§ **TO BE DONE**: Please repeat every one of the following entries word for word, keeping their order and line breaks unchanged.

Start of DATASET ROWS

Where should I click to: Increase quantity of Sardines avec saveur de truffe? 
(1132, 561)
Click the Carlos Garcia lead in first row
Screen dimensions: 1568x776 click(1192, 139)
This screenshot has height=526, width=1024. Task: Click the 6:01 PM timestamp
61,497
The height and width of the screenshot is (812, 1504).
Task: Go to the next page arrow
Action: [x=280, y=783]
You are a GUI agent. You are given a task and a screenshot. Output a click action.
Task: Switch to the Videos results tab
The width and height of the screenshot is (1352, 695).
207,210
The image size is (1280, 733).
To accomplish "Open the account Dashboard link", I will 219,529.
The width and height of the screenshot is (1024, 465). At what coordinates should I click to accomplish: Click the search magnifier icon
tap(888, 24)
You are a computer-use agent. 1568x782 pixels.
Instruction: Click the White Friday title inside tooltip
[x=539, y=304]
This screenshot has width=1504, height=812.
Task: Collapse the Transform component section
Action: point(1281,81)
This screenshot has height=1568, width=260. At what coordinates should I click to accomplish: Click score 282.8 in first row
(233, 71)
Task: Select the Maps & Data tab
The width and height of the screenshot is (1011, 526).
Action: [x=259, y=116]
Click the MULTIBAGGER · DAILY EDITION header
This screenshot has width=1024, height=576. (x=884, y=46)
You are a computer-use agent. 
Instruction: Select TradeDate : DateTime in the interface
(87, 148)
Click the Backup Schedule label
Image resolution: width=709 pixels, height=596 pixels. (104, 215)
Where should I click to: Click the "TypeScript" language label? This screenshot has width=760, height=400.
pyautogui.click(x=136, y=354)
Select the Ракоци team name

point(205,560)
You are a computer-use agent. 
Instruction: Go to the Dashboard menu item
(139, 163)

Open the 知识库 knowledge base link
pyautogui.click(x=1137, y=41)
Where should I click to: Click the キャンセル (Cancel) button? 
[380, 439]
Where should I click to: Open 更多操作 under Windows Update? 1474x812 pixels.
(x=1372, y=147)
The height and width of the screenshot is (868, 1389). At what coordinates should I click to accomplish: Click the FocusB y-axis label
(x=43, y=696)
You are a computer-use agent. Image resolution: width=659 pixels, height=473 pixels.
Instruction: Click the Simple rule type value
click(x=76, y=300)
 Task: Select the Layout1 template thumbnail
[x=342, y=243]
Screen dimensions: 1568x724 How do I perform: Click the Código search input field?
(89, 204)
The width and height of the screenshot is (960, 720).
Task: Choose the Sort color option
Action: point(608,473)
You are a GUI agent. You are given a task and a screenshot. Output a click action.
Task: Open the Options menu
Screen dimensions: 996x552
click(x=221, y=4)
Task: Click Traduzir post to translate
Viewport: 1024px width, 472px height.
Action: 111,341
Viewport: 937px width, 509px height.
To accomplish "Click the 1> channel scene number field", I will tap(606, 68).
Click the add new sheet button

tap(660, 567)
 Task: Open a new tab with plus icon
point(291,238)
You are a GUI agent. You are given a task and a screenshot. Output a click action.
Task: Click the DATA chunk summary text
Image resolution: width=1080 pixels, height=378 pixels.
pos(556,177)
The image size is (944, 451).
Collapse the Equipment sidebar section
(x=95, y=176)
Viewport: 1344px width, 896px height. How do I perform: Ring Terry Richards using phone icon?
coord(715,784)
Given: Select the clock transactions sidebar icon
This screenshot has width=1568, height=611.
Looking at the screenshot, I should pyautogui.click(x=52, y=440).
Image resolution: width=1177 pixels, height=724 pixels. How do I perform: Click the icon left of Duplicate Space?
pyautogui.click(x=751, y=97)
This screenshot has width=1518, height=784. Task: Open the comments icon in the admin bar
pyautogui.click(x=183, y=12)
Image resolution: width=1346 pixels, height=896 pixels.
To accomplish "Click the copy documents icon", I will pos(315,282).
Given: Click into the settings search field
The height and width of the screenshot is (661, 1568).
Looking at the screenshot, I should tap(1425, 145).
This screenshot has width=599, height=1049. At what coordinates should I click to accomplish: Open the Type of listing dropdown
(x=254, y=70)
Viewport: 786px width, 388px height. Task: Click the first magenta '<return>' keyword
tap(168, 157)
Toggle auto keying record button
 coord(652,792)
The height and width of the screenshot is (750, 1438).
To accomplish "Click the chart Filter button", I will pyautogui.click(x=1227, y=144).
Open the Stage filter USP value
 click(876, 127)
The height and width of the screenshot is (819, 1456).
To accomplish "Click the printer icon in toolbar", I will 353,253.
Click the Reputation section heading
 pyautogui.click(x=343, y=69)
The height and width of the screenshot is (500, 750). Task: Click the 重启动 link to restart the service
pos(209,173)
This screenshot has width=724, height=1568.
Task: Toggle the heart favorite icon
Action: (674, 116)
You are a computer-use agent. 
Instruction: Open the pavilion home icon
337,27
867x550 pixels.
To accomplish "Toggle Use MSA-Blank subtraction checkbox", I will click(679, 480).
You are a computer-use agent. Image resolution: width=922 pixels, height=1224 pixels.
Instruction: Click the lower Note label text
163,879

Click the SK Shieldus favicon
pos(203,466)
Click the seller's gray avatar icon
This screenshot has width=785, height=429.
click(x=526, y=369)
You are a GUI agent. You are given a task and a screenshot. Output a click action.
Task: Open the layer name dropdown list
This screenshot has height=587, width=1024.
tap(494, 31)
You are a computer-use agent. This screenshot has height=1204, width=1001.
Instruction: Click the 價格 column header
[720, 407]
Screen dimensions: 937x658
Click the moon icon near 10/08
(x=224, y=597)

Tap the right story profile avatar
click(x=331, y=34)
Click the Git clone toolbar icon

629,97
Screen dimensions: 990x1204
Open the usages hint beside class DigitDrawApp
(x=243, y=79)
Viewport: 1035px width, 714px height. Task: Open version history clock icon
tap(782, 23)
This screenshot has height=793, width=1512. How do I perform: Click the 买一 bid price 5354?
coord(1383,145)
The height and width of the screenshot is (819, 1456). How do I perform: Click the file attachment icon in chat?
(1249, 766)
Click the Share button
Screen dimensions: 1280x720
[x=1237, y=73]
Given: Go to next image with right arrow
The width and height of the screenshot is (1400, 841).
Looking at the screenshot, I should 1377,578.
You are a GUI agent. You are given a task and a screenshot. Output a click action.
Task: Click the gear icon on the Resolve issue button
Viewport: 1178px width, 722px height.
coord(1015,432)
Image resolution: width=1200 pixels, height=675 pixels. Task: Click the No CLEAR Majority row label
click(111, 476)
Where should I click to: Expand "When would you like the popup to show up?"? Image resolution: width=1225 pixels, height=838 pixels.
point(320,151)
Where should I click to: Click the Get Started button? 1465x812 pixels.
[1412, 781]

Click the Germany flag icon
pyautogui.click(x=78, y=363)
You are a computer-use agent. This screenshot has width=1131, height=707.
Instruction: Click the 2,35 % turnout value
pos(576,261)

End of DATASET ROWS

§ **THE REPLY**:
Where should I click to: Increase quantity of Sardines avec saveur de truffe? 
(1132, 561)
Click the Carlos Garcia lead in first row
Screen dimensions: 1568x776 click(1192, 139)
This screenshot has height=526, width=1024. Task: Click the 6:01 PM timestamp
61,497
The height and width of the screenshot is (812, 1504).
Task: Go to the next page arrow
Action: [x=280, y=783]
You are a GUI agent. You are given a task and a screenshot. Output a click action.
Task: Switch to the Videos results tab
The width and height of the screenshot is (1352, 695).
207,210
The image size is (1280, 733).
To accomplish "Open the account Dashboard link", I will 219,529.
The width and height of the screenshot is (1024, 465). At what coordinates should I click to accomplish: Click the search magnifier icon
tap(888, 24)
You are a computer-use agent. 1568x782 pixels.
Instruction: Click the White Friday title inside tooltip
[x=539, y=304]
This screenshot has width=1504, height=812.
Task: Collapse the Transform component section
Action: point(1281,81)
This screenshot has height=1568, width=260. At what coordinates should I click to accomplish: Click score 282.8 in first row
(233, 71)
Task: Select the Maps & Data tab
The width and height of the screenshot is (1011, 526).
Action: [x=259, y=116]
Click the MULTIBAGGER · DAILY EDITION header
This screenshot has width=1024, height=576. (x=884, y=46)
You are a computer-use agent. 
Instruction: Select TradeDate : DateTime in the interface
(87, 148)
Click the Backup Schedule label
Image resolution: width=709 pixels, height=596 pixels. (104, 215)
Where should I click to: Click the "TypeScript" language label? This screenshot has width=760, height=400.
pyautogui.click(x=136, y=354)
Select the Ракоци team name

point(205,560)
You are a computer-use agent. 
Instruction: Go to the Dashboard menu item
(139, 163)

Open the 知识库 knowledge base link
pyautogui.click(x=1137, y=41)
Where should I click to: Click the キャンセル (Cancel) button? 
[380, 439]
Where should I click to: Open 更多操作 under Windows Update? 1474x812 pixels.
(x=1372, y=147)
The height and width of the screenshot is (868, 1389). At what coordinates should I click to accomplish: Click the FocusB y-axis label
(x=43, y=696)
You are a computer-use agent. Image resolution: width=659 pixels, height=473 pixels.
Instruction: Click the Simple rule type value
click(x=76, y=300)
 Task: Select the Layout1 template thumbnail
[x=342, y=243]
Screen dimensions: 1568x724 How do I perform: Click the Código search input field?
(89, 204)
The width and height of the screenshot is (960, 720).
Task: Choose the Sort color option
Action: point(608,473)
You are a GUI agent. You are given a task and a screenshot. Output a click action.
Task: Open the Options menu
Screen dimensions: 996x552
click(x=221, y=4)
Task: Click Traduzir post to translate
Viewport: 1024px width, 472px height.
Action: 111,341
Viewport: 937px width, 509px height.
To accomplish "Click the 1> channel scene number field", I will tap(606, 68).
Click the add new sheet button

tap(660, 567)
 Task: Open a new tab with plus icon
point(291,238)
You are a GUI agent. You are given a task and a screenshot. Output a click action.
Task: Click the DATA chunk summary text
Image resolution: width=1080 pixels, height=378 pixels.
pos(556,177)
The image size is (944, 451).
Collapse the Equipment sidebar section
(x=95, y=176)
Viewport: 1344px width, 896px height. How do I perform: Ring Terry Richards using phone icon?
coord(715,784)
Given: Select the clock transactions sidebar icon
This screenshot has width=1568, height=611.
Looking at the screenshot, I should pyautogui.click(x=52, y=440).
Image resolution: width=1177 pixels, height=724 pixels. How do I perform: Click the icon left of Duplicate Space?
pyautogui.click(x=751, y=97)
This screenshot has width=1518, height=784. Task: Open the comments icon in the admin bar
pyautogui.click(x=183, y=12)
Image resolution: width=1346 pixels, height=896 pixels.
To accomplish "Click the copy documents icon", I will pos(315,282).
Given: Click into the settings search field
The height and width of the screenshot is (661, 1568).
Looking at the screenshot, I should tap(1425, 145).
This screenshot has width=599, height=1049. At what coordinates should I click to accomplish: Open the Type of listing dropdown
(x=254, y=70)
Viewport: 786px width, 388px height. Task: Click the first magenta '<return>' keyword
tap(168, 157)
Toggle auto keying record button
 coord(652,792)
The height and width of the screenshot is (750, 1438).
To accomplish "Click the chart Filter button", I will pyautogui.click(x=1227, y=144).
Open the Stage filter USP value
 click(876, 127)
The height and width of the screenshot is (819, 1456).
To accomplish "Click the printer icon in toolbar", I will 353,253.
Click the Reputation section heading
 pyautogui.click(x=343, y=69)
The height and width of the screenshot is (500, 750). Task: Click the 重启动 link to restart the service
pos(209,173)
This screenshot has width=724, height=1568.
Task: Toggle the heart favorite icon
Action: (674, 116)
You are a computer-use agent. 
Instruction: Open the pavilion home icon
337,27
867x550 pixels.
To accomplish "Toggle Use MSA-Blank subtraction checkbox", I will click(679, 480).
You are a computer-use agent. Image resolution: width=922 pixels, height=1224 pixels.
Instruction: Click the lower Note label text
163,879

Click the SK Shieldus favicon
pos(203,466)
Click the seller's gray avatar icon
This screenshot has width=785, height=429.
click(x=526, y=369)
You are a GUI agent. You are given a task and a screenshot. Output a click action.
Task: Open the layer name dropdown list
This screenshot has height=587, width=1024.
tap(494, 31)
You are a computer-use agent. This screenshot has height=1204, width=1001.
Instruction: Click the 價格 column header
[720, 407]
Screen dimensions: 937x658
Click the moon icon near 10/08
(x=224, y=597)

Tap the right story profile avatar
click(x=331, y=34)
Click the Git clone toolbar icon

629,97
Screen dimensions: 990x1204
Open the usages hint beside class DigitDrawApp
(x=243, y=79)
Viewport: 1035px width, 714px height. Task: Open version history clock icon
tap(782, 23)
This screenshot has height=793, width=1512. How do I perform: Click the 买一 bid price 5354?
coord(1383,145)
The height and width of the screenshot is (819, 1456). How do I perform: Click the file attachment icon in chat?
(1249, 766)
Click the Share button
Screen dimensions: 1280x720
[x=1237, y=73]
Given: Go to next image with right arrow
The width and height of the screenshot is (1400, 841).
Looking at the screenshot, I should 1377,578.
You are a GUI agent. You are given a task and a screenshot. Output a click action.
Task: Click the gear icon on the Resolve issue button
Viewport: 1178px width, 722px height.
coord(1015,432)
Image resolution: width=1200 pixels, height=675 pixels. Task: Click the No CLEAR Majority row label
click(111, 476)
Where should I click to: Expand "When would you like the popup to show up?"? Image resolution: width=1225 pixels, height=838 pixels.
point(320,151)
Where should I click to: Click the Get Started button? 1465x812 pixels.
[1412, 781]

Click the Germany flag icon
pyautogui.click(x=78, y=363)
You are a computer-use agent. This screenshot has width=1131, height=707.
Instruction: Click the 2,35 % turnout value
pos(576,261)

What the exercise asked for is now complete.